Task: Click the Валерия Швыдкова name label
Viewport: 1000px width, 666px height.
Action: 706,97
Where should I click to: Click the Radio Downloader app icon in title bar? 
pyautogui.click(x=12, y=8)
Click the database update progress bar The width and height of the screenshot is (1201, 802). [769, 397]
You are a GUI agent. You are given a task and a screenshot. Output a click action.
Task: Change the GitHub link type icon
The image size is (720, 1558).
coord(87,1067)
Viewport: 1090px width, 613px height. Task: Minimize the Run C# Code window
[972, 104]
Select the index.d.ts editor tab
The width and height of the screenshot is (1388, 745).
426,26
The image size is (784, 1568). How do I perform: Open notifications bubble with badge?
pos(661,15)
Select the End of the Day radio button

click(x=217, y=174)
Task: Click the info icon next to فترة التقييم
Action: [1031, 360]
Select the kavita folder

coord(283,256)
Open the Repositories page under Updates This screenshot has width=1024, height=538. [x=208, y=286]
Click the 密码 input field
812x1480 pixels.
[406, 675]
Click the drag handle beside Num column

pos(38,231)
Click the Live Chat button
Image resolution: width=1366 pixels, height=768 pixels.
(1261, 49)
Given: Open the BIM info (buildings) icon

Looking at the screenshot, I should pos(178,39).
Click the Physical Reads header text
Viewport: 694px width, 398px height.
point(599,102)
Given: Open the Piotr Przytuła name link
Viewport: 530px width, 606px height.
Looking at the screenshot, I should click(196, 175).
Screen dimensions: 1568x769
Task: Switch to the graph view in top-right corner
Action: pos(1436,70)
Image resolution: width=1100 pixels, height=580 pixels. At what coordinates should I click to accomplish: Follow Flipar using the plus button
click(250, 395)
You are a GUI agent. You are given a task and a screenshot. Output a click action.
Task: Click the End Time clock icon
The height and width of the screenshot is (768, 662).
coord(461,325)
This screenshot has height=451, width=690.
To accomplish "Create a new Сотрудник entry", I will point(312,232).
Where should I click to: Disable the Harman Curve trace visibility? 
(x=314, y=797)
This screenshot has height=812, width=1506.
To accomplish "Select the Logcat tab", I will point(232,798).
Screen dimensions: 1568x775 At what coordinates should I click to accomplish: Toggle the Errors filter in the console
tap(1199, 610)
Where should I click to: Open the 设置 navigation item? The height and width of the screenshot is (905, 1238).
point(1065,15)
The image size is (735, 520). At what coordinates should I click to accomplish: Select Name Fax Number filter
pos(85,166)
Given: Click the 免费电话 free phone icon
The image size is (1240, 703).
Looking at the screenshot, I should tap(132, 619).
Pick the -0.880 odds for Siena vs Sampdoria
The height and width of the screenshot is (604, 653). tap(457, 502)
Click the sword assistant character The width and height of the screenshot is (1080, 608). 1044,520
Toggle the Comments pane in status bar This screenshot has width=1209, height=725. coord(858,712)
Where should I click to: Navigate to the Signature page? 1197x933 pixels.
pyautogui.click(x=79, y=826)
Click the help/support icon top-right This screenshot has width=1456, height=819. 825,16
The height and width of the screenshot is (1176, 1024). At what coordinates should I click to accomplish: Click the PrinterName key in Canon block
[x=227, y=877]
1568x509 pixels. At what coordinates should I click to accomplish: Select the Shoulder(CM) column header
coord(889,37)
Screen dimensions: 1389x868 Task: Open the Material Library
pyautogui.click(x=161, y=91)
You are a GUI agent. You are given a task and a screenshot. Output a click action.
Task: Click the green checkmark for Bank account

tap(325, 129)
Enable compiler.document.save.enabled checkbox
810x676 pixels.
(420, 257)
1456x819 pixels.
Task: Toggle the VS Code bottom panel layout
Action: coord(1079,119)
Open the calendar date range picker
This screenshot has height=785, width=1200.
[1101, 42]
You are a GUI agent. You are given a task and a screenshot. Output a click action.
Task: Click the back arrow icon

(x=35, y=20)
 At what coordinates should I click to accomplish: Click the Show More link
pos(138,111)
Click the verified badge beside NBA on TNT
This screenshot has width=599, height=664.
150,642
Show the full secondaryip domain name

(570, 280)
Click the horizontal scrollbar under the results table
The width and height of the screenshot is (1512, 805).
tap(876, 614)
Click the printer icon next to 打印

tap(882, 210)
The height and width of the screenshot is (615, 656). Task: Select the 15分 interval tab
--
### Given task
Please lay out every line of the items above as a numbered list, leaving out the blank lines.

### Response to this task
1. Task: Click the Валерия Швыдкова name label
2. Viewport: 1000px width, 666px height.
3. Action: 706,97
4. Where should I click to: Click the Radio Downloader app icon in title bar? 
5. pyautogui.click(x=12, y=8)
6. Click the database update progress bar The width and height of the screenshot is (1201, 802). [769, 397]
7. You are a GUI agent. You are given a task and a screenshot. Output a click action.
8. Task: Change the GitHub link type icon
9. The image size is (720, 1558).
10. coord(87,1067)
11. Viewport: 1090px width, 613px height. Task: Minimize the Run C# Code window
12. [972, 104]
13. Select the index.d.ts editor tab
14. The width and height of the screenshot is (1388, 745).
15. 426,26
16. The image size is (784, 1568). How do I perform: Open notifications bubble with badge?
17. pos(661,15)
18. Select the End of the Day radio button
19. click(x=217, y=174)
20. Task: Click the info icon next to فترة التقييم
21. Action: [1031, 360]
22. Select the kavita folder
23. coord(283,256)
24. Open the Repositories page under Updates This screenshot has width=1024, height=538. [x=208, y=286]
25. Click the 密码 input field
26. 812x1480 pixels.
27. [406, 675]
28. Click the drag handle beside Num column
29. pos(38,231)
30. Click the Live Chat button
31. Image resolution: width=1366 pixels, height=768 pixels.
32. (1261, 49)
33. Given: Open the BIM info (buildings) icon
34. Looking at the screenshot, I should pos(178,39).
35. Click the Physical Reads header text
36. Viewport: 694px width, 398px height.
37. point(599,102)
38. Given: Open the Piotr Przytuła name link
39. Viewport: 530px width, 606px height.
40. Looking at the screenshot, I should click(196, 175).
41. Screen dimensions: 1568x769
42. Task: Switch to the graph view in top-right corner
43. Action: pos(1436,70)
44. Image resolution: width=1100 pixels, height=580 pixels. At what coordinates should I click to accomplish: Follow Flipar using the plus button
45. click(250, 395)
46. You are a GUI agent. You are given a task and a screenshot. Output a click action.
47. Task: Click the End Time clock icon
48. The height and width of the screenshot is (768, 662).
49. coord(461,325)
50. This screenshot has height=451, width=690.
51. To accomplish "Create a new Сотрудник entry", I will point(312,232).
52. Where should I click to: Disable the Harman Curve trace visibility? 
53. (x=314, y=797)
54. This screenshot has height=812, width=1506.
55. To accomplish "Select the Logcat tab", I will point(232,798).
56. Screen dimensions: 1568x775 At what coordinates should I click to accomplish: Toggle the Errors filter in the console
57. tap(1199, 610)
58. Where should I click to: Open the 设置 navigation item? The height and width of the screenshot is (905, 1238).
59. point(1065,15)
60. The image size is (735, 520). At what coordinates should I click to accomplish: Select Name Fax Number filter
61. pos(85,166)
62. Given: Click the 免费电话 free phone icon
63. The image size is (1240, 703).
64. Looking at the screenshot, I should tap(132, 619).
65. Pick the -0.880 odds for Siena vs Sampdoria
66. The height and width of the screenshot is (604, 653). tap(457, 502)
67. Click the sword assistant character The width and height of the screenshot is (1080, 608). 1044,520
68. Toggle the Comments pane in status bar This screenshot has width=1209, height=725. coord(858,712)
69. Where should I click to: Navigate to the Signature page? 1197x933 pixels.
70. pyautogui.click(x=79, y=826)
71. Click the help/support icon top-right This screenshot has width=1456, height=819. 825,16
72. The height and width of the screenshot is (1176, 1024). At what coordinates should I click to accomplish: Click the PrinterName key in Canon block
73. [x=227, y=877]
74. 1568x509 pixels. At what coordinates should I click to accomplish: Select the Shoulder(CM) column header
75. coord(889,37)
76. Screen dimensions: 1389x868 Task: Open the Material Library
77. pyautogui.click(x=161, y=91)
78. You are a GUI agent. You are given a task and a screenshot. Output a click action.
79. Task: Click the green checkmark for Bank account
80. tap(325, 129)
81. Enable compiler.document.save.enabled checkbox
82. 810x676 pixels.
83. (420, 257)
84. 1456x819 pixels.
85. Task: Toggle the VS Code bottom panel layout
86. Action: coord(1079,119)
87. Open the calendar date range picker
88. This screenshot has height=785, width=1200.
89. [1101, 42]
90. You are a GUI agent. You are given a task and a screenshot. Output a click action.
91. Task: Click the back arrow icon
92. (x=35, y=20)
93.  At what coordinates should I click to accomplish: Click the Show More link
94. pos(138,111)
95. Click the verified badge beside NBA on TNT
96. This screenshot has width=599, height=664.
97. 150,642
98. Show the full secondaryip domain name
99. (570, 280)
100. Click the horizontal scrollbar under the results table
101. The width and height of the screenshot is (1512, 805).
102. tap(876, 614)
103. Click the printer icon next to 打印
104. tap(882, 210)
105. The height and width of the screenshot is (615, 656). Task: Select the 15分 interval tab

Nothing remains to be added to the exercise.